Brief:
Please print each record below exactly as it is written.

Provided entries:
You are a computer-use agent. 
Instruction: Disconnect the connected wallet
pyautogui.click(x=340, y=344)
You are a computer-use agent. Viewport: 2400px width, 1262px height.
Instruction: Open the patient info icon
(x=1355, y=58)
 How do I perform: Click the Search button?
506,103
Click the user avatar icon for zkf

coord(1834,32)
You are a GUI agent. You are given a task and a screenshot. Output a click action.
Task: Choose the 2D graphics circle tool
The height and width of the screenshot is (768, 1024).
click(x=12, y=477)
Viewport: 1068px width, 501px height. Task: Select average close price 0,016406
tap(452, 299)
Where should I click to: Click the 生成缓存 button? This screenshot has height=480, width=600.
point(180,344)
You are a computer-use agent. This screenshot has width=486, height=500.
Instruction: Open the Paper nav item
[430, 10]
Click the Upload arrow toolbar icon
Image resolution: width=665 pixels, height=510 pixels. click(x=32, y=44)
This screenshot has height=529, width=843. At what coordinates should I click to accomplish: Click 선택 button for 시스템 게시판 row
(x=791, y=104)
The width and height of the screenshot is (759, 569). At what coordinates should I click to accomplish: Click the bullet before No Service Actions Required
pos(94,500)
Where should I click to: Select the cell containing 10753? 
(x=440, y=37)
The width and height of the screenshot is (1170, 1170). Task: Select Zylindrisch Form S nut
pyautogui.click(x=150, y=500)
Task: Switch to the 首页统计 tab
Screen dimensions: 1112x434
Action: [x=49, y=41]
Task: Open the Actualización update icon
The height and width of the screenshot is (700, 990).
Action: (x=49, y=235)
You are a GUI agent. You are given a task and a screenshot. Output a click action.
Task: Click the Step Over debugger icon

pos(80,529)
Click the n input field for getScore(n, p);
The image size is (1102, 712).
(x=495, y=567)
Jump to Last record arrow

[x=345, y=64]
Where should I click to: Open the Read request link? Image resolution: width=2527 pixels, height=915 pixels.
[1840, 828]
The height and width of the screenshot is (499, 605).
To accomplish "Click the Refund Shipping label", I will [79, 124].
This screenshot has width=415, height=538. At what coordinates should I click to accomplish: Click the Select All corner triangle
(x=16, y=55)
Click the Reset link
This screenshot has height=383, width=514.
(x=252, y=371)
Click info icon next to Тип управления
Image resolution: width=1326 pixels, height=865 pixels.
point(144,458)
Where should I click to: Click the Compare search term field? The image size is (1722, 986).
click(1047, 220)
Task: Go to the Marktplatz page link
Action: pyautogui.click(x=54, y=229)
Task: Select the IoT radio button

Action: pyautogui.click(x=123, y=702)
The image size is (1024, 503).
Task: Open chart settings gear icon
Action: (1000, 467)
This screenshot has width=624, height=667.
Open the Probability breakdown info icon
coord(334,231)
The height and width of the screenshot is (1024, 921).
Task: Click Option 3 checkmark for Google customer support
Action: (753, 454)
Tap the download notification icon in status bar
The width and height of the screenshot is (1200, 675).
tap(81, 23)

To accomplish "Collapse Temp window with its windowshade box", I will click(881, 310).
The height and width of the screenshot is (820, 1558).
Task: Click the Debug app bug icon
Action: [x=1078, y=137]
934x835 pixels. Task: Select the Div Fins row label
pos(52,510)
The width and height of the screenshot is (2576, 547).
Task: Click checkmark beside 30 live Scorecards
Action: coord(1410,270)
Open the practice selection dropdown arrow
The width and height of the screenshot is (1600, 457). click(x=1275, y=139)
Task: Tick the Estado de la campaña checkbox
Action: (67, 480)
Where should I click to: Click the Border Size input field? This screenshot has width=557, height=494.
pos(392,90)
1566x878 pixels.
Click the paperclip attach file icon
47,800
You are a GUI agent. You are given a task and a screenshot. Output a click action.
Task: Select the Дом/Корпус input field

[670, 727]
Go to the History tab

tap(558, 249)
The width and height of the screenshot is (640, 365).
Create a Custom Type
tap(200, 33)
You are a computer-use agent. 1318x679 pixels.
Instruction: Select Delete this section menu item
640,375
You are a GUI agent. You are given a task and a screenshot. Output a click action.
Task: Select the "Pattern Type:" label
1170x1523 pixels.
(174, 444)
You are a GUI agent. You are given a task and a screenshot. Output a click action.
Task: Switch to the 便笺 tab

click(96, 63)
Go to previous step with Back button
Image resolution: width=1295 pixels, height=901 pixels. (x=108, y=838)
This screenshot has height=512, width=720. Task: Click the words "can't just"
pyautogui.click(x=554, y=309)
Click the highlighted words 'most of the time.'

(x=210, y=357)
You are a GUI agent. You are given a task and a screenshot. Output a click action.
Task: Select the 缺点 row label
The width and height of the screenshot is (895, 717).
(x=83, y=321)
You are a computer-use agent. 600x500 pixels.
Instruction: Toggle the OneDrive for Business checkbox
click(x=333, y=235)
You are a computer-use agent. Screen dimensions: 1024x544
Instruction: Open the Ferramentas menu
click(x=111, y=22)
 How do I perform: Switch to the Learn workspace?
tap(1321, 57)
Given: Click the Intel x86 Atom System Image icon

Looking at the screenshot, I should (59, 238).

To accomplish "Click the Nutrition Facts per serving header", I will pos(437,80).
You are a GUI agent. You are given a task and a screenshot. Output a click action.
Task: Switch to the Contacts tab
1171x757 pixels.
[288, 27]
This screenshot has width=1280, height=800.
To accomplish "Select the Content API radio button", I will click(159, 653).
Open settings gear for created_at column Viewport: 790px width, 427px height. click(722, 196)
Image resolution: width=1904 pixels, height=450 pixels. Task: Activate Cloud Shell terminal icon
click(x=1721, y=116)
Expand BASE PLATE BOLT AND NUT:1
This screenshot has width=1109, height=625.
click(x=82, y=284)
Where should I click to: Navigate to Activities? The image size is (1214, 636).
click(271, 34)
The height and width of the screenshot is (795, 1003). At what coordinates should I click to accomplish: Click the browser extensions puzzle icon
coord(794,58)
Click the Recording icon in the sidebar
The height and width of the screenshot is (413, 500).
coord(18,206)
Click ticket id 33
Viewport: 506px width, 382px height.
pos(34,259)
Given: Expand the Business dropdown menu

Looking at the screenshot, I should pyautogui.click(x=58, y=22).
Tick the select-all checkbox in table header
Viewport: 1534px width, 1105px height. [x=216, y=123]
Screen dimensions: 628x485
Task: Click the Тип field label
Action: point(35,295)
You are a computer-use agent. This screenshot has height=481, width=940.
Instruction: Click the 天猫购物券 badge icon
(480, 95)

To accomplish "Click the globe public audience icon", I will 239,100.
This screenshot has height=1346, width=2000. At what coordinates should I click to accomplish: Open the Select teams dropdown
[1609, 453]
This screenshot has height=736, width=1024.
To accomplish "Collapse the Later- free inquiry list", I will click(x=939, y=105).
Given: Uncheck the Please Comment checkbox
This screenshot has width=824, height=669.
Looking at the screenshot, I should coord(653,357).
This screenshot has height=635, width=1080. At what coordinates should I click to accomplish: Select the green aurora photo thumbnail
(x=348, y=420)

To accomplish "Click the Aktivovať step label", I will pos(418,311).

Written answer:
You are a computer-use agent. 
Instruction: Disconnect the connected wallet
pyautogui.click(x=340, y=344)
You are a computer-use agent. Viewport: 2400px width, 1262px height.
Instruction: Open the patient info icon
(x=1355, y=58)
 How do I perform: Click the Search button?
506,103
Click the user avatar icon for zkf

coord(1834,32)
You are a GUI agent. You are given a task and a screenshot. Output a click action.
Task: Choose the 2D graphics circle tool
The height and width of the screenshot is (768, 1024).
click(x=12, y=477)
Viewport: 1068px width, 501px height. Task: Select average close price 0,016406
tap(452, 299)
Where should I click to: Click the 生成缓存 button? This screenshot has height=480, width=600.
point(180,344)
You are a computer-use agent. This screenshot has width=486, height=500.
Instruction: Open the Paper nav item
[430, 10]
Click the Upload arrow toolbar icon
Image resolution: width=665 pixels, height=510 pixels. click(x=32, y=44)
This screenshot has height=529, width=843. At what coordinates should I click to accomplish: Click 선택 button for 시스템 게시판 row
(x=791, y=104)
The width and height of the screenshot is (759, 569). At what coordinates should I click to accomplish: Click the bullet before No Service Actions Required
pos(94,500)
Where should I click to: Select the cell containing 10753? 
(x=440, y=37)
The width and height of the screenshot is (1170, 1170). Task: Select Zylindrisch Form S nut
pyautogui.click(x=150, y=500)
Task: Switch to the 首页统计 tab
Screen dimensions: 1112x434
Action: [x=49, y=41]
Task: Open the Actualización update icon
The height and width of the screenshot is (700, 990).
Action: (x=49, y=235)
You are a GUI agent. You are given a task and a screenshot. Output a click action.
Task: Click the Step Over debugger icon

pos(80,529)
Click the n input field for getScore(n, p);
The image size is (1102, 712).
(x=495, y=567)
Jump to Last record arrow

[x=345, y=64]
Where should I click to: Open the Read request link? Image resolution: width=2527 pixels, height=915 pixels.
[1840, 828]
The height and width of the screenshot is (499, 605).
To accomplish "Click the Refund Shipping label", I will [79, 124].
This screenshot has width=415, height=538. At what coordinates should I click to accomplish: Click the Select All corner triangle
(x=16, y=55)
Click the Reset link
This screenshot has height=383, width=514.
(x=252, y=371)
Click info icon next to Тип управления
Image resolution: width=1326 pixels, height=865 pixels.
point(144,458)
Where should I click to: Click the Compare search term field? The image size is (1722, 986).
click(1047, 220)
Task: Go to the Marktplatz page link
Action: pyautogui.click(x=54, y=229)
Task: Select the IoT radio button

Action: pyautogui.click(x=123, y=702)
The image size is (1024, 503).
Task: Open chart settings gear icon
Action: (1000, 467)
This screenshot has width=624, height=667.
Open the Probability breakdown info icon
coord(334,231)
The height and width of the screenshot is (1024, 921).
Task: Click Option 3 checkmark for Google customer support
Action: (753, 454)
Tap the download notification icon in status bar
The width and height of the screenshot is (1200, 675).
tap(81, 23)

To accomplish "Collapse Temp window with its windowshade box", I will click(881, 310).
The height and width of the screenshot is (820, 1558).
Task: Click the Debug app bug icon
Action: [x=1078, y=137]
934x835 pixels. Task: Select the Div Fins row label
pos(52,510)
The width and height of the screenshot is (2576, 547).
Task: Click checkmark beside 30 live Scorecards
Action: coord(1410,270)
Open the practice selection dropdown arrow
The width and height of the screenshot is (1600, 457). click(x=1275, y=139)
Task: Tick the Estado de la campaña checkbox
Action: (67, 480)
Where should I click to: Click the Border Size input field? This screenshot has width=557, height=494.
pos(392,90)
1566x878 pixels.
Click the paperclip attach file icon
47,800
You are a GUI agent. You are given a task and a screenshot. Output a click action.
Task: Select the Дом/Корпус input field

[670, 727]
Go to the History tab

tap(558, 249)
The width and height of the screenshot is (640, 365).
Create a Custom Type
tap(200, 33)
You are a computer-use agent. 1318x679 pixels.
Instruction: Select Delete this section menu item
640,375
You are a GUI agent. You are given a task and a screenshot. Output a click action.
Task: Select the "Pattern Type:" label
1170x1523 pixels.
(174, 444)
You are a GUI agent. You are given a task and a screenshot. Output a click action.
Task: Switch to the 便笺 tab

click(96, 63)
Go to previous step with Back button
Image resolution: width=1295 pixels, height=901 pixels. (x=108, y=838)
This screenshot has height=512, width=720. Task: Click the words "can't just"
pyautogui.click(x=554, y=309)
Click the highlighted words 'most of the time.'

(x=210, y=357)
You are a GUI agent. You are given a task and a screenshot. Output a click action.
Task: Select the 缺点 row label
The width and height of the screenshot is (895, 717).
(x=83, y=321)
You are a computer-use agent. 600x500 pixels.
Instruction: Toggle the OneDrive for Business checkbox
click(x=333, y=235)
You are a computer-use agent. Screen dimensions: 1024x544
Instruction: Open the Ferramentas menu
click(x=111, y=22)
 How do I perform: Switch to the Learn workspace?
tap(1321, 57)
Given: Click the Intel x86 Atom System Image icon

Looking at the screenshot, I should (59, 238).

To accomplish "Click the Nutrition Facts per serving header", I will pos(437,80).
You are a GUI agent. You are given a task and a screenshot. Output a click action.
Task: Switch to the Contacts tab
1171x757 pixels.
[288, 27]
This screenshot has width=1280, height=800.
To accomplish "Select the Content API radio button", I will click(159, 653).
Open settings gear for created_at column Viewport: 790px width, 427px height. click(722, 196)
Image resolution: width=1904 pixels, height=450 pixels. Task: Activate Cloud Shell terminal icon
click(x=1721, y=116)
Expand BASE PLATE BOLT AND NUT:1
This screenshot has width=1109, height=625.
click(x=82, y=284)
Where should I click to: Navigate to Activities? The image size is (1214, 636).
click(271, 34)
The height and width of the screenshot is (795, 1003). At what coordinates should I click to accomplish: Click the browser extensions puzzle icon
coord(794,58)
Click the Recording icon in the sidebar
The height and width of the screenshot is (413, 500).
coord(18,206)
Click ticket id 33
Viewport: 506px width, 382px height.
pos(34,259)
Given: Expand the Business dropdown menu

Looking at the screenshot, I should pyautogui.click(x=58, y=22).
Tick the select-all checkbox in table header
Viewport: 1534px width, 1105px height. [x=216, y=123]
Screen dimensions: 628x485
Task: Click the Тип field label
Action: point(35,295)
You are a computer-use agent. This screenshot has height=481, width=940.
Instruction: Click the 天猫购物券 badge icon
(480, 95)

To accomplish "Click the globe public audience icon", I will 239,100.
This screenshot has height=1346, width=2000. At what coordinates should I click to accomplish: Open the Select teams dropdown
[1609, 453]
This screenshot has height=736, width=1024.
To accomplish "Collapse the Later- free inquiry list", I will click(x=939, y=105).
Given: Uncheck the Please Comment checkbox
This screenshot has width=824, height=669.
Looking at the screenshot, I should coord(653,357).
This screenshot has height=635, width=1080. At what coordinates should I click to accomplish: Select the green aurora photo thumbnail
(x=348, y=420)

To accomplish "Click the Aktivovať step label", I will pos(418,311).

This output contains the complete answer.